Text passage:
================================

The National Hospital Insurance Fund (NHIF) has added 204 public, private and faith-based health service providers to its list of accredited facilities offering Kenyans a wider access to healthcare.
This is amidst a persisting nationwide nurses’ strike that has seen more than 50 per cent of public health facilities remain closed since June, resulting in avoidable maternal deaths, among others.
If the strike comes to an end, it means that the over 6.5 million NHIF members would have more options on where they can access both inpatient and outpatient services.
At least nine sub-county hospitals have been NHIF-accredited.
Some of the country’s top hospitals with satellite facilities such as the Aga Khan Hospital Kitengela, Gertrudes Garden Children Hospital, Nairobi West Clinic, Nyali Medical Clinic and the Texas Cancer Centre in Eldoret, are listed for outpatient and inpatient services respectively.
“The newly added facilities met the requirements for accreditation and the fund is set to sign contracts with them so that they start offering services,” NHIF chief executive Geoffrey Mwangi said on Tuesday.
“We are geared towards providing more services and the more the hospitals the more the access for Kenyans to quality healthcare.”
Out of the new additions, 18 will cover eye, radiology, dental and laboratory services.
NHIF has also increased rebates for three providers out of the 204.
Rebates are the amount payable to a facility per bed per day.
The hospitals include Jumuia Friends Hospital in Vihiga (from Sh2,200 to Sh3,000), Lumakanda County Hospital in Kipkaren (from Sh800 to Sh1,600) and Woodlands Hospital, Mandera from (Sh1,400 to Sh1,800).
“We have increased the amount payable to the three hospitals as they can now see our members comprehensively as medical inpatient,” said Mr Mwangi.
In August, NHIF began a crackdown on hospitals making fake claims, especially on diagnostic services such as magnetic resonance imaging (MRI) and the computed tomography (CT) scans.

================================

Study material:
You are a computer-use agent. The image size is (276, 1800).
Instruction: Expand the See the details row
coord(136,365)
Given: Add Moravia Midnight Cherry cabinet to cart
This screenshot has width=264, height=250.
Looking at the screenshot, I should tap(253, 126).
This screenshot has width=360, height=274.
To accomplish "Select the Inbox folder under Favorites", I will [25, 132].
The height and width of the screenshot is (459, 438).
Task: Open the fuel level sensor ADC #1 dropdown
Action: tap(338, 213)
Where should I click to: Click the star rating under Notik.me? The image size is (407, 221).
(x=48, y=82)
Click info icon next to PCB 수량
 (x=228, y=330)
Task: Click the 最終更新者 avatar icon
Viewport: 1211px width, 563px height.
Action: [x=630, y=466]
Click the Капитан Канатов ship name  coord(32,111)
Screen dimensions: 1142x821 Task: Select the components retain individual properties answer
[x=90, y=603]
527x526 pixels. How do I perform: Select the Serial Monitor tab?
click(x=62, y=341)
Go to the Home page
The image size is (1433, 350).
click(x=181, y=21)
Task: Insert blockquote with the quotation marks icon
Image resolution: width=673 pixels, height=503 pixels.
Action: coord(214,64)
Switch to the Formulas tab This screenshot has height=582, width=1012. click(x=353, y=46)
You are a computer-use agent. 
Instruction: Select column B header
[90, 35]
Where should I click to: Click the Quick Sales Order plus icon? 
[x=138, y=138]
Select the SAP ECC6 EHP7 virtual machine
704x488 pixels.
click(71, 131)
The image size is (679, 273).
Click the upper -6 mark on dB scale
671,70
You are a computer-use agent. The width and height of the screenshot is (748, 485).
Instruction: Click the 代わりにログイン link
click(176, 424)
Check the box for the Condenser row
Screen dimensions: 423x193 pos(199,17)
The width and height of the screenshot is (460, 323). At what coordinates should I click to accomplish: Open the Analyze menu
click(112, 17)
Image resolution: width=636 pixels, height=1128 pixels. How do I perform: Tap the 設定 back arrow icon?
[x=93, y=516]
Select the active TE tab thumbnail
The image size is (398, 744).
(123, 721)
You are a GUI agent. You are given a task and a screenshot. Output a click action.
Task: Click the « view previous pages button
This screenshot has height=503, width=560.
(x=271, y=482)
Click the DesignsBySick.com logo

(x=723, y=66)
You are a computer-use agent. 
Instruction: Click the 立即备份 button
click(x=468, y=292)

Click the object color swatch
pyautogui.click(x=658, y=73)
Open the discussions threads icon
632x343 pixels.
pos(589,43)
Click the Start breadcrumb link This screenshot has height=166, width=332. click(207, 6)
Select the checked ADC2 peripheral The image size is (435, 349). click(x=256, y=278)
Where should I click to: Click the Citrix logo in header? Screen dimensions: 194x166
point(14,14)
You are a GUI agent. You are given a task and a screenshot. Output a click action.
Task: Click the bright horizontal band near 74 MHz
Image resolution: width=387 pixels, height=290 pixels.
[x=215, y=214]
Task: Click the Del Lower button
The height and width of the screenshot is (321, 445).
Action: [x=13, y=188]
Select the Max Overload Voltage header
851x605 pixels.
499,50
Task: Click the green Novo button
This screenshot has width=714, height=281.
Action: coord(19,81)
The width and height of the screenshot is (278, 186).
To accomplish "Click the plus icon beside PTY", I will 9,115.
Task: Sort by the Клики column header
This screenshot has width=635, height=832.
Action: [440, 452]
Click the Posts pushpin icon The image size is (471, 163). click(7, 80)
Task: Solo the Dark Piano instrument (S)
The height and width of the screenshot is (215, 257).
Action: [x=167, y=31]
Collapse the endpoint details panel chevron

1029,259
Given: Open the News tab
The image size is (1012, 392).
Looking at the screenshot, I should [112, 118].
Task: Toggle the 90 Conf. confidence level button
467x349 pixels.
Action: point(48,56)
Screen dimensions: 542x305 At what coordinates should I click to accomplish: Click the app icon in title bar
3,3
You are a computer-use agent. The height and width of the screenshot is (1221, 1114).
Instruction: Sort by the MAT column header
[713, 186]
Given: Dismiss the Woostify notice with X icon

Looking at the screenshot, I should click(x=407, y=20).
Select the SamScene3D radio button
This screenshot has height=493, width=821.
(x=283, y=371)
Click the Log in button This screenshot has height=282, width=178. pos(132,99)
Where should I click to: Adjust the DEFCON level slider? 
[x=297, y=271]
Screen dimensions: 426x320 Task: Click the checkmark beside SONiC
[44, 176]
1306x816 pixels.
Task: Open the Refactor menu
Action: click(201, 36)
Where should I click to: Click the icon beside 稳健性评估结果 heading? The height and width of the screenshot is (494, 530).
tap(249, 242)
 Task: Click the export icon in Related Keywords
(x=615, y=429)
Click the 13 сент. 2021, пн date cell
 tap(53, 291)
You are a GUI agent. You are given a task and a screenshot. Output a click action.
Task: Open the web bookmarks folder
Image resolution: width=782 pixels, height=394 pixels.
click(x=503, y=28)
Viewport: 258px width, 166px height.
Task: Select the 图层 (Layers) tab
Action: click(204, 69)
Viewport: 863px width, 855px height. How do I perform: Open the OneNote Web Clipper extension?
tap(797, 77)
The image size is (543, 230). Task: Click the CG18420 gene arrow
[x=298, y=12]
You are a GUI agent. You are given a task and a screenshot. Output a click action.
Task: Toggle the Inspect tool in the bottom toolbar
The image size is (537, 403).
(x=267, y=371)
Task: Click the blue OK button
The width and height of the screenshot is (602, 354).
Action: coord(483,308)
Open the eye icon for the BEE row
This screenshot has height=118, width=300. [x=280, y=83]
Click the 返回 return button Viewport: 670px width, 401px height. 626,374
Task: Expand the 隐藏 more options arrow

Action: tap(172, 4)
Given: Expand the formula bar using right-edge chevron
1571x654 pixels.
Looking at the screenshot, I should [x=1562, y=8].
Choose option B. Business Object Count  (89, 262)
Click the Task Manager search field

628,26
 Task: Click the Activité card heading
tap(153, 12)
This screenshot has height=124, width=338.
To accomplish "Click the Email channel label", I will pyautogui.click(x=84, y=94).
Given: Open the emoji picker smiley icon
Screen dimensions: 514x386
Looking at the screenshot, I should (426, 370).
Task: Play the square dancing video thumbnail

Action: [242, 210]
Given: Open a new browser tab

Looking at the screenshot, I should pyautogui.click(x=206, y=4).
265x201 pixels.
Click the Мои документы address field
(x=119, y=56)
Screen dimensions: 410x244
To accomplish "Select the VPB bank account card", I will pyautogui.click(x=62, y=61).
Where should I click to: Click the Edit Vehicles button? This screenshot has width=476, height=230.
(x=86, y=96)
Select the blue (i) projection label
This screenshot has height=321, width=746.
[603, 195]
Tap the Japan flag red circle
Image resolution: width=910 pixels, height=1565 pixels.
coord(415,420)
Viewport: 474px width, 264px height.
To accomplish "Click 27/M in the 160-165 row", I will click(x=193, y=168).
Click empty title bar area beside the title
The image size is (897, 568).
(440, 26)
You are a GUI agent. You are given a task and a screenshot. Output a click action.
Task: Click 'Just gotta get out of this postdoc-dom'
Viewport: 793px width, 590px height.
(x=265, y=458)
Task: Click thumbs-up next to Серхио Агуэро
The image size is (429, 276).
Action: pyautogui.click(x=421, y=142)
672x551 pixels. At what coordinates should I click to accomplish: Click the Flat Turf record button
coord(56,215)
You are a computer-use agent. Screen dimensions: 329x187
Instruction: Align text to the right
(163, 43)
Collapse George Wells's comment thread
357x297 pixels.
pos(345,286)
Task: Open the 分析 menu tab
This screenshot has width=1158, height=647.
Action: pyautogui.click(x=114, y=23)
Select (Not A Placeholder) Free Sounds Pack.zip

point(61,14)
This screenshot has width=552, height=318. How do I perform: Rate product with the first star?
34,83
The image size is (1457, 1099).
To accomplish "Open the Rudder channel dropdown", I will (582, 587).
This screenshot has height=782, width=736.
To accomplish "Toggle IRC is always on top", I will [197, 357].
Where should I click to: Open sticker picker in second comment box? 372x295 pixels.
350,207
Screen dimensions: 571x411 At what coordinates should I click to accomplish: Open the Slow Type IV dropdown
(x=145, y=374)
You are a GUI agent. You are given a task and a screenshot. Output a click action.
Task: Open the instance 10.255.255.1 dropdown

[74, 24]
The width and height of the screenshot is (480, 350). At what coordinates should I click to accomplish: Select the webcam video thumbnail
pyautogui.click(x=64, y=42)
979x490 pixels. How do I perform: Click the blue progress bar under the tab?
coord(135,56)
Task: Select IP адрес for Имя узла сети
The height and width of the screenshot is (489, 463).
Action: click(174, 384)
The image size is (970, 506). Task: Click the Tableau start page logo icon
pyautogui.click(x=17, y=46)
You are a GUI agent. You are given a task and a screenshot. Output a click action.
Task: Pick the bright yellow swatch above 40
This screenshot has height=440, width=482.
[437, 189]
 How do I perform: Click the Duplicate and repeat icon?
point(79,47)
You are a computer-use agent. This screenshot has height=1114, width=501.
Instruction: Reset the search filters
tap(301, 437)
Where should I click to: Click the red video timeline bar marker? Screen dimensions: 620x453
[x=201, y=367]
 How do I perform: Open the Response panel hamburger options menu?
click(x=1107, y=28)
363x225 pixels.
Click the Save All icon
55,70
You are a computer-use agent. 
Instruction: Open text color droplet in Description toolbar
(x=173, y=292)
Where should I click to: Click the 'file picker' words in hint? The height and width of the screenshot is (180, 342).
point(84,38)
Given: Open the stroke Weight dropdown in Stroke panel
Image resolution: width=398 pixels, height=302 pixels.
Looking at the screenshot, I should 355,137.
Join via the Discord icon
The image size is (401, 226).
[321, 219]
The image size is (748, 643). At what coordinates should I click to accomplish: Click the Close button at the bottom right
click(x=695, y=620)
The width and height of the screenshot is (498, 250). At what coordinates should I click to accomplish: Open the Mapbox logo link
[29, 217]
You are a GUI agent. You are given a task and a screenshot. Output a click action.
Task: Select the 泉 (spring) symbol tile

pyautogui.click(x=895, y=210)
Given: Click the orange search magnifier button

================================

Translate this sentence from the NHIF accreditation article into Spanish: "Rebates are the amount payable to a facility per bed per day." The rows have no role here.

Los reembolsos son la cantidad pagadera a un centro por cama y por día.